Data extracted from a collection

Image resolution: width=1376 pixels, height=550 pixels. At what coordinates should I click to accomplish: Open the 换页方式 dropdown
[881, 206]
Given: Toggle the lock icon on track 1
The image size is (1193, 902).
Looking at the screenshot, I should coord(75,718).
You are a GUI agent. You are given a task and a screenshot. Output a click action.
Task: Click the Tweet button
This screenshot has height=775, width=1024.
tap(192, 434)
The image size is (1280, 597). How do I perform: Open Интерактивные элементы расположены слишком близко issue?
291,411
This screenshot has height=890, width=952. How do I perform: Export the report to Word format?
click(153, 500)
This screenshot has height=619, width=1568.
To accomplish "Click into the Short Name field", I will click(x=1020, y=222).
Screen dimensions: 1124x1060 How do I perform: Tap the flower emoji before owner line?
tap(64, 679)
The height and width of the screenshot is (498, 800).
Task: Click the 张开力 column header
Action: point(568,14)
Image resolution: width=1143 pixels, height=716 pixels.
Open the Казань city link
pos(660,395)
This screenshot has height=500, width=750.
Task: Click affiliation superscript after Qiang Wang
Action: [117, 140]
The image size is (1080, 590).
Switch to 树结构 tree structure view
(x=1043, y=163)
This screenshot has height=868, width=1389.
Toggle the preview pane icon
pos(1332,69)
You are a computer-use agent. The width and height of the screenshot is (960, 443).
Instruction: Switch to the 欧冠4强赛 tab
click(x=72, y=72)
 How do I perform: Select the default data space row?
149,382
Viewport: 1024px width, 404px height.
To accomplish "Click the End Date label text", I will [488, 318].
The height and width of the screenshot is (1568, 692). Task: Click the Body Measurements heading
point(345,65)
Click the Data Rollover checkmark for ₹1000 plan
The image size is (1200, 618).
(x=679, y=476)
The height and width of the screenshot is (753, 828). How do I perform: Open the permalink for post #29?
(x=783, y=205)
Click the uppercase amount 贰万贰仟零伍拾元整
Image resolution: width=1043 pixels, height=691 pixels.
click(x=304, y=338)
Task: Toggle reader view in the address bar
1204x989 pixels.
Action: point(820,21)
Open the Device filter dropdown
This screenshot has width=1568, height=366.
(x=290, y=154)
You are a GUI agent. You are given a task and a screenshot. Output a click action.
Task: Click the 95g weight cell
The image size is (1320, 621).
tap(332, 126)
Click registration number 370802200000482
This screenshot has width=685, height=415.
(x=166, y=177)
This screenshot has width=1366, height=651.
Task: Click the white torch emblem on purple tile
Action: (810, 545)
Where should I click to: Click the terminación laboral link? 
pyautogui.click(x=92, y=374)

(Directions) Each line of the records above must be copied exactly.

(Task result)
Image resolution: width=1376 pixels, height=550 pixels. At what coordinates should I click to accomplish: Open the 换页方式 dropdown
[881, 206]
Given: Toggle the lock icon on track 1
The image size is (1193, 902).
Looking at the screenshot, I should coord(75,718).
You are a GUI agent. You are given a task and a screenshot. Output a click action.
Task: Click the Tweet button
This screenshot has height=775, width=1024.
tap(192, 434)
The image size is (1280, 597). How do I perform: Open Интерактивные элементы расположены слишком близко issue?
291,411
This screenshot has height=890, width=952. How do I perform: Export the report to Word format?
click(153, 500)
This screenshot has height=619, width=1568.
To accomplish "Click into the Short Name field", I will click(x=1020, y=222).
Screen dimensions: 1124x1060 How do I perform: Tap the flower emoji before owner line?
tap(64, 679)
The height and width of the screenshot is (498, 800).
Task: Click the 张开力 column header
Action: point(568,14)
Image resolution: width=1143 pixels, height=716 pixels.
Open the Казань city link
pos(660,395)
This screenshot has height=500, width=750.
Task: Click affiliation superscript after Qiang Wang
Action: [117, 140]
The image size is (1080, 590).
Switch to 树结构 tree structure view
(x=1043, y=163)
This screenshot has height=868, width=1389.
Toggle the preview pane icon
pos(1332,69)
You are a computer-use agent. The width and height of the screenshot is (960, 443).
Instruction: Switch to the 欧冠4强赛 tab
click(x=72, y=72)
 How do I perform: Select the default data space row?
149,382
Viewport: 1024px width, 404px height.
To accomplish "Click the End Date label text", I will [488, 318].
The height and width of the screenshot is (1568, 692). Task: Click the Body Measurements heading
point(345,65)
Click the Data Rollover checkmark for ₹1000 plan
The image size is (1200, 618).
(x=679, y=476)
The height and width of the screenshot is (753, 828). How do I perform: Open the permalink for post #29?
(x=783, y=205)
Click the uppercase amount 贰万贰仟零伍拾元整
Image resolution: width=1043 pixels, height=691 pixels.
click(x=304, y=338)
Task: Toggle reader view in the address bar
1204x989 pixels.
Action: point(820,21)
Open the Device filter dropdown
This screenshot has width=1568, height=366.
(x=290, y=154)
You are a GUI agent. You are given a task and a screenshot. Output a click action.
Task: Click the 95g weight cell
The image size is (1320, 621).
tap(332, 126)
Click registration number 370802200000482
This screenshot has width=685, height=415.
(x=166, y=177)
This screenshot has width=1366, height=651.
Task: Click the white torch emblem on purple tile
Action: (810, 545)
Where should I click to: Click the terminación laboral link? 
pyautogui.click(x=92, y=374)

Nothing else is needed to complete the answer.